Para Turibio Barros, além dos inúmeros benefícios que parar de fumar traz à saúde física, ainda existem as questões de estilo e qualidade de vida.
– O indivíduo que para de fumar, com o passar do tempo se livra da ansiedade e tem uma enorme melhora no humor. Isso interfere diretamente nos relacionamentos interpessoais, que também se tornam mais saudáveis, na autoestima e outros fatores de sociabilidade. Existem benefícios como a melhora no paladar, que faz a pessoa se alimentar muito melhor. A aptidão física também apresenta melhorias significativas. Possivelmente o indivíduo se torna mais fisicamente ativo, encontra melhores desempenhos e resultados durante a prática de exercícios e até mesmo na vida sexual – explica o especialista.
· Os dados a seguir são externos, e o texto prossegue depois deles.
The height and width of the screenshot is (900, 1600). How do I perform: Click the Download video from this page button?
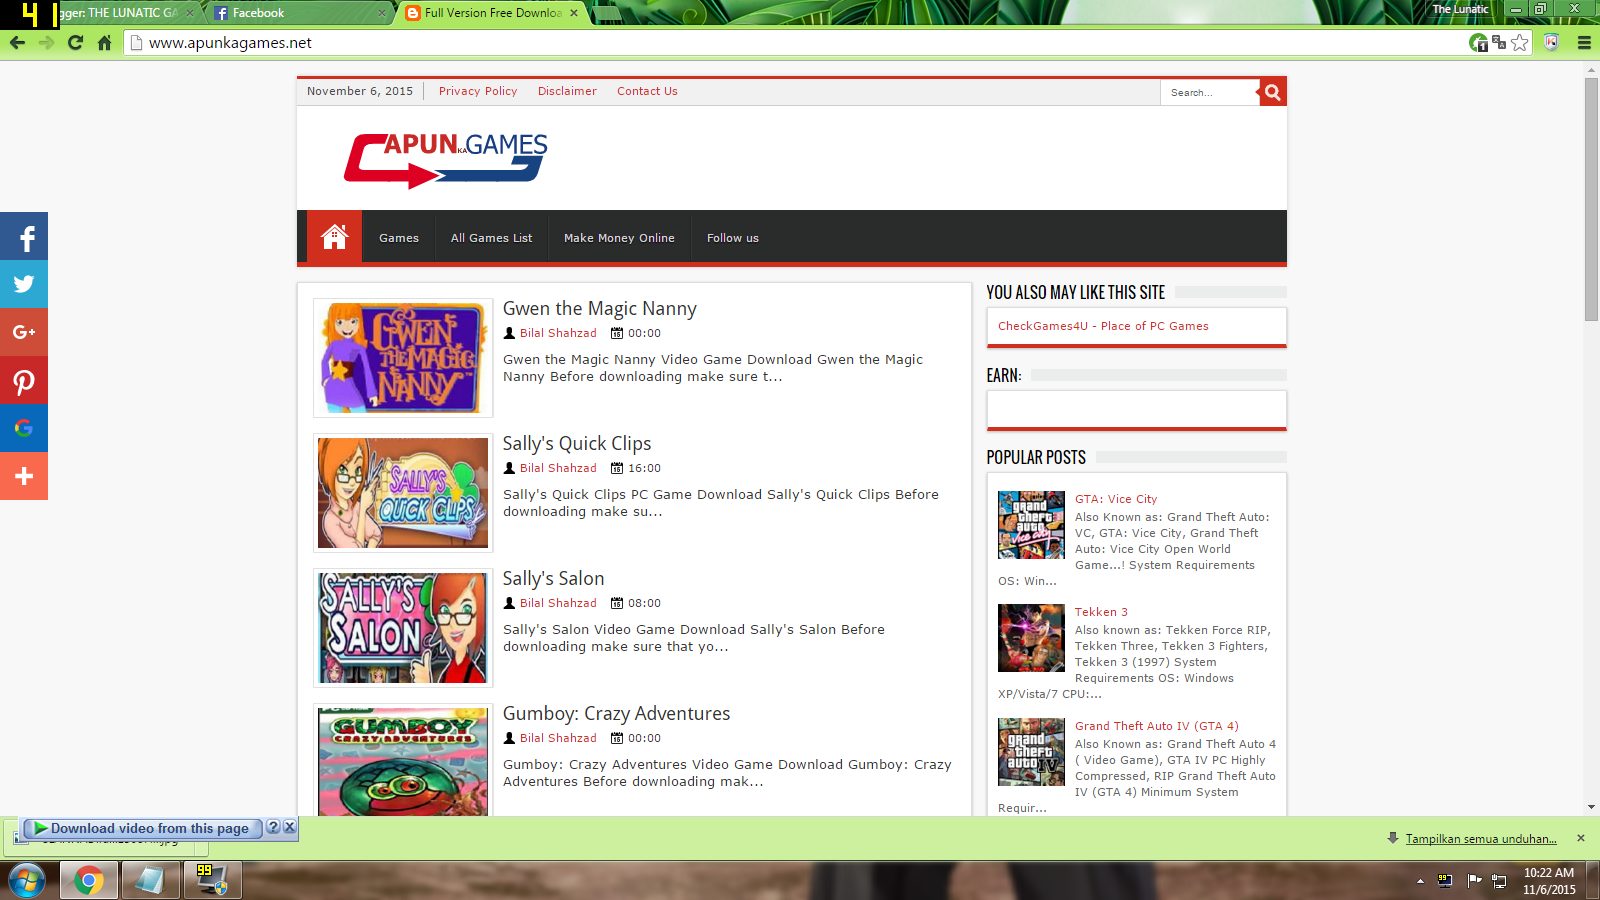coord(143,828)
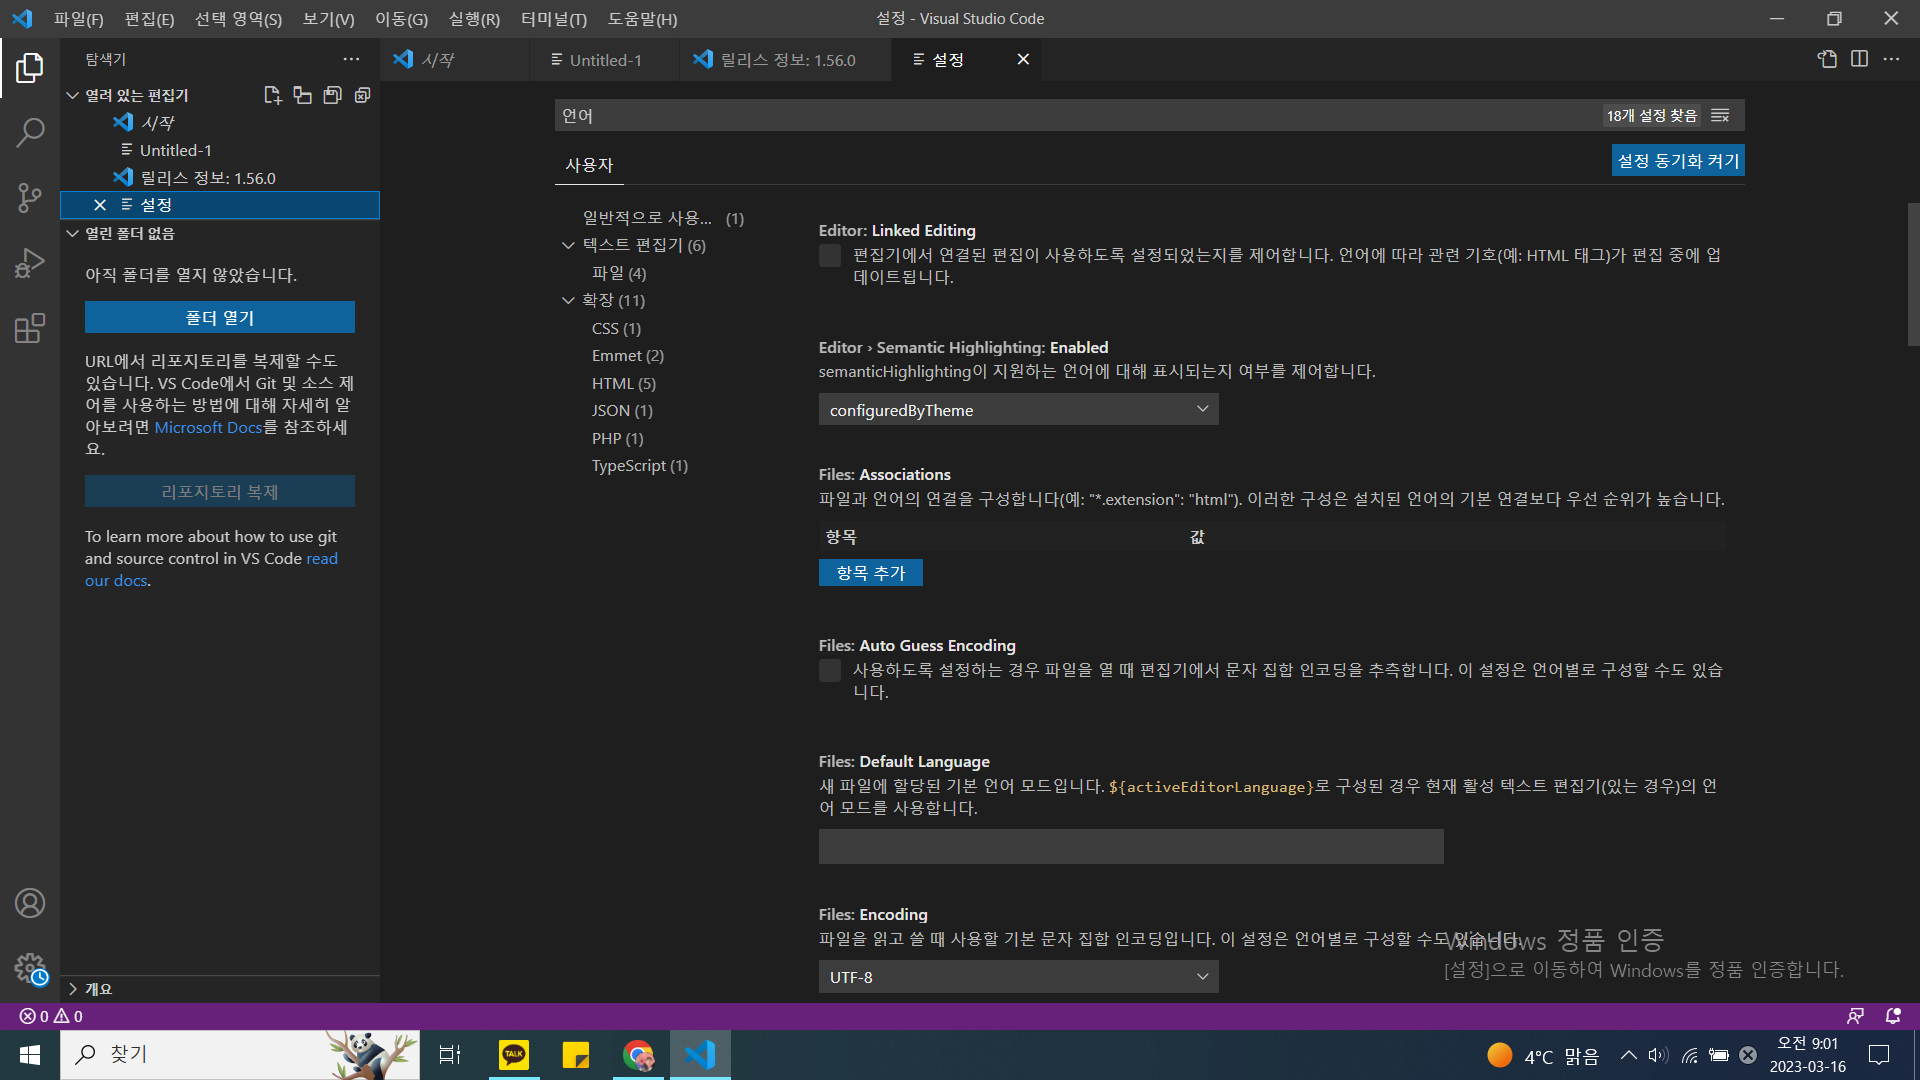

Fontes: Jaqueline Scholz é médica cardiologista especialista tratamento tabagismo, dislipidemia e prevenção de doenças cardiovasculares. Diretora do Programa de Tratamento do Tabagismo do INCOR (Hospital das Clínicas da USP), criadora do Programa de Assistência ao Fumante PAF, pesquisadora e autora de livros e artigos sobre tabagismo.
Turibio Barros é mestre e Doutor em Fisiologia do Exercício pela EPM. Foi membro do American College of Sports Medicine, professor e coordenador do Curso de Especialização em Medicina Esportiva da Unifesp e fisiologista do São Paulo FC e coordenador do Departamento de Fisiologia do E.C. Pinheiros.